Angelo si sentì confuso, non riusciva a comprendere se quell’uomo assai buffo che aveva d’avanti si stava prendendo gioco di lui oppure stesse dicendo la verità, poi non si riusciva a spiegare le parole del preside; possibile che lo volessero uccidere? Chi mai poteva avercela con un piccolo pescatore procidano?

- Signor Uglymord - chiese il giovane - Chi vuole uccidermi? Cioè cosa avrei fatto io per essere braccato? -

- Ora è presto per farti questa rivelazione - tagliò corto Captivus - Ti interessa imparare a gestire la magia a tuo piacimento? Ti interessa imparare a difenderti con la magia? Ti piacerebbe diventare un eroe?
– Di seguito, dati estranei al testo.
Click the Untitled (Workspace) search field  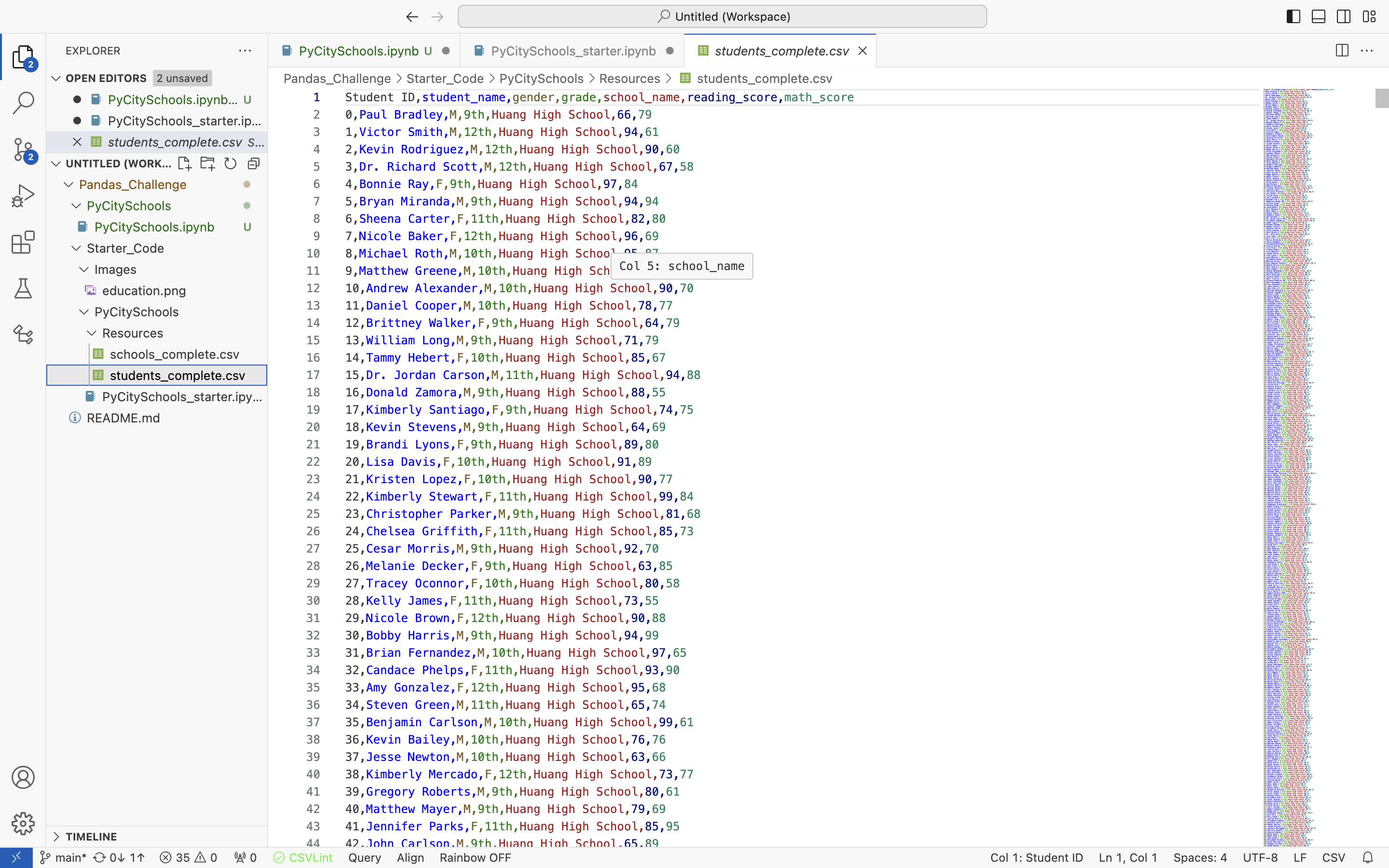(x=722, y=17)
Io ti sto offrendo una scelta… da un lato c’è la vita di tutti i giorni (assassini compresi), dall’altro lato invece la mia offerta… A stasera Angelo… pensaci bene -

In un lampo di luce il vecchio scomparì e allo stesso momento l’uscita della grotta venne chiusa. “Pensaci bene…” quelle parole continuarono a girargli nella testa per più di un ora ed il giovane ragazzo si sentì costretto ad accettare l’offerta di quell’uomo, anche perché aveva avuto una prova tangibile dell’esistenza della magia e quindi una prova della sincerità del preside.
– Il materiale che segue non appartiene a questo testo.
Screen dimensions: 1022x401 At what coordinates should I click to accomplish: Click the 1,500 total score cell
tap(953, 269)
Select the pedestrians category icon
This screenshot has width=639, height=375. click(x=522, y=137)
Quando il preside fece ritorno, fuori la grotta era già buio ed il ragazzo stava riposando seduto con le spalle poggiate sulla fredda parete e la testa sulle ginocchia.

-Allora Angelo… hai preso la tua decisione? - Furono le uniche parole del preside, chiare e profonde. Gli era stato chiesto di scegliere della sua vita ed Angelo sentiva il peso di quella decisione.

- Verrò! - esclamò con poca convinzione non sapendo a cosa stava andando in contro - Verrò nella tua scuola di magia… non mi rimane altra scelta… - aggiunse in fine mentre il vecchio gli si stava avvicinando.

- Ottima scelta figliuolo… vedrai che a Montevergine non ti troverai male…- A quel punto il preside gli mise una mano sulla spalla e la caverna nella quale aveva passato tutto il giorno a pensare scomparve in un baleno.